-- START --

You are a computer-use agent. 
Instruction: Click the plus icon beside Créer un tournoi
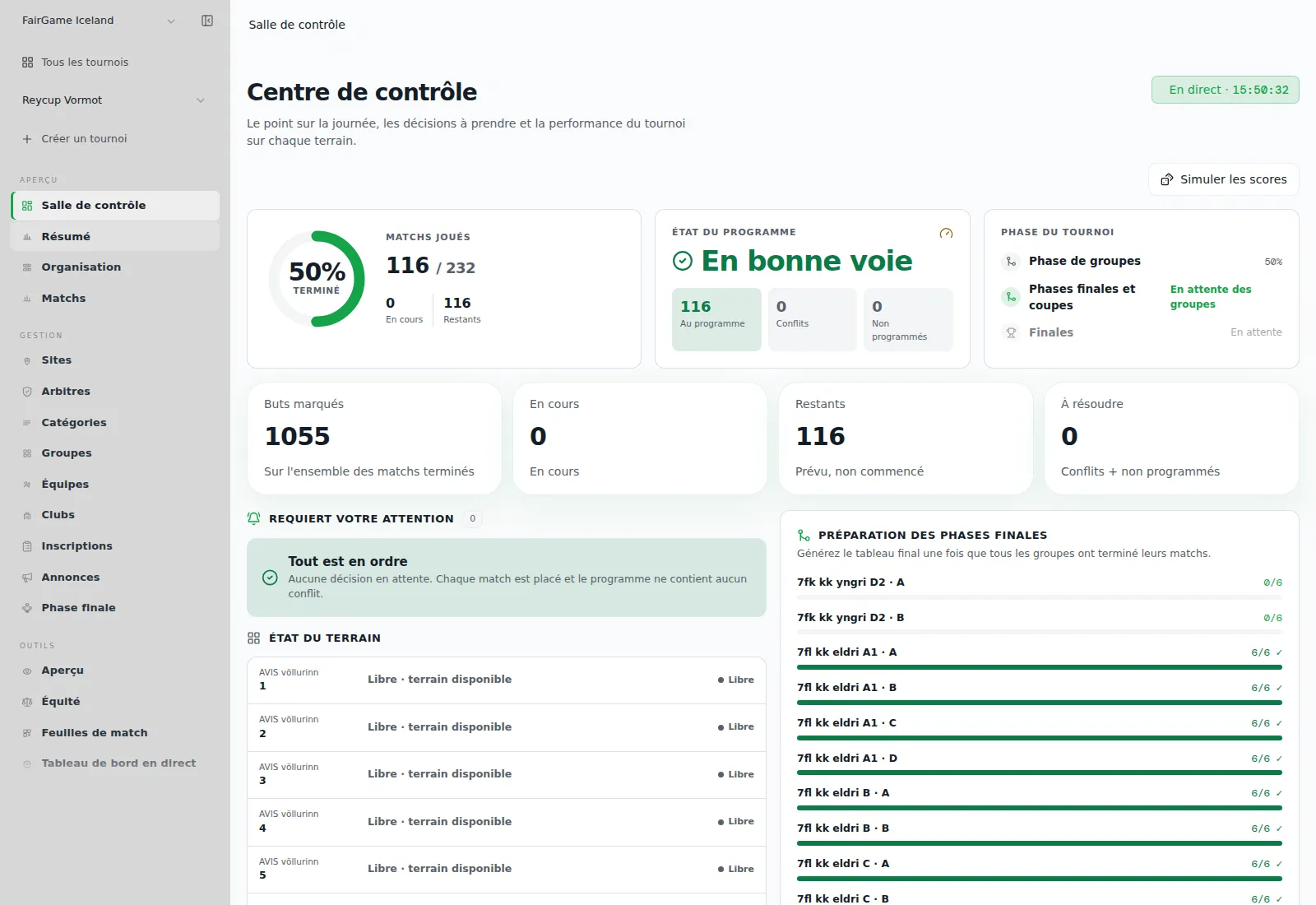[27, 139]
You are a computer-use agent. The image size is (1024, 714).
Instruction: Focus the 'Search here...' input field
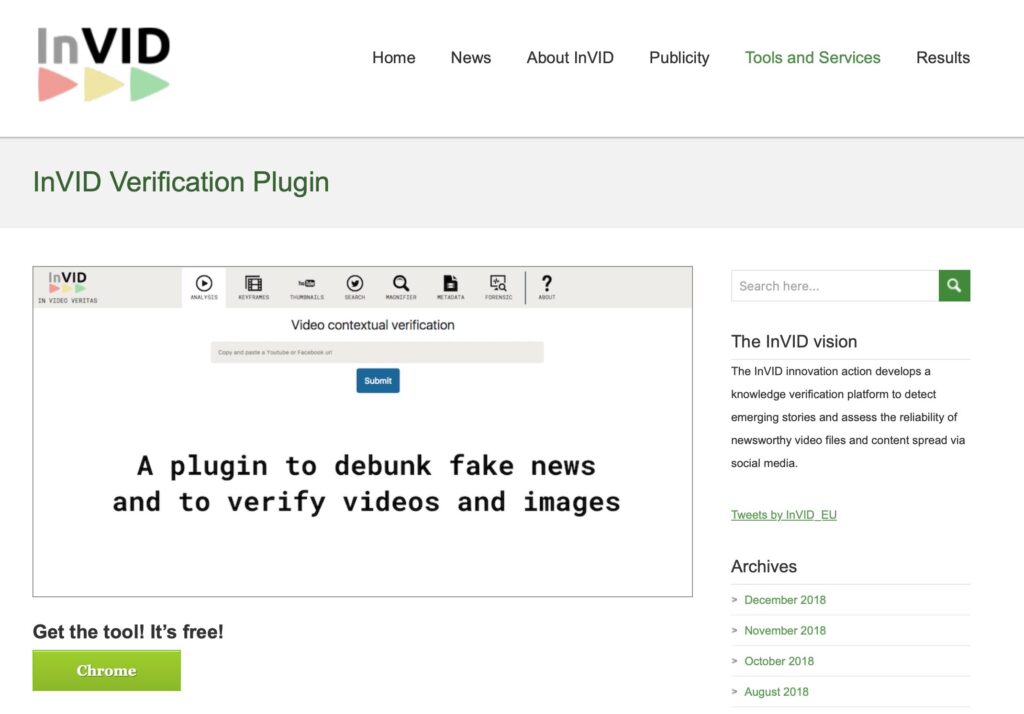pyautogui.click(x=835, y=286)
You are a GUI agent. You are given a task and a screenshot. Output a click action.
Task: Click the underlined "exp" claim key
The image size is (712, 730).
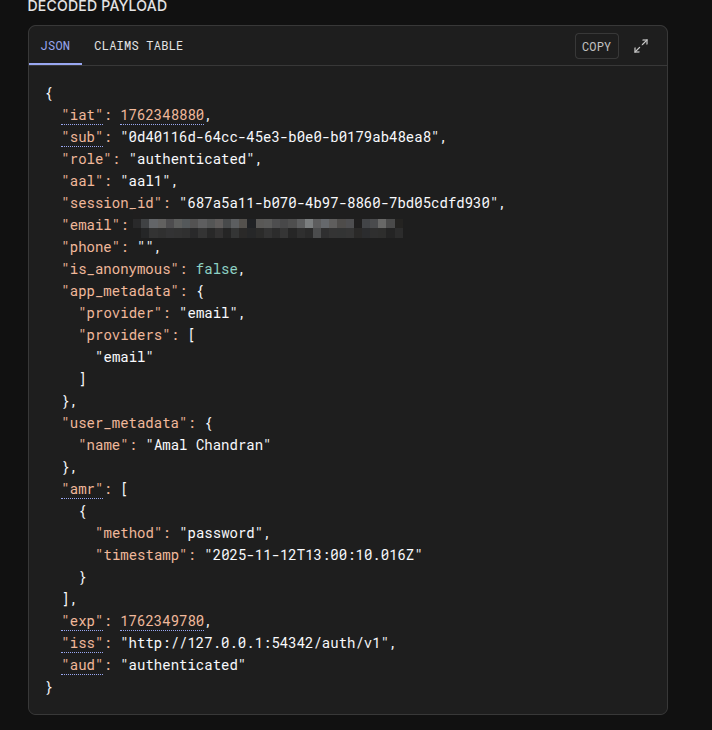tap(87, 621)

-- END --

- Objective
Can you update the records above by changing every "agent" to "assistant", keeping everything else the same and leaving out the pictures?

- Answer to the exercise
You are a computer-use assistant. 
Instruction: Click the plus icon beside Créer un tournoi
[27, 139]
You are a computer-use assistant. The image size is (1024, 714).
Instruction: Focus the 'Search here...' input field
pyautogui.click(x=835, y=286)
You are a GUI assistant. You are given a task and a screenshot. Output a click action.
Task: Click the underlined "exp" claim key
The image size is (712, 730).
tap(87, 621)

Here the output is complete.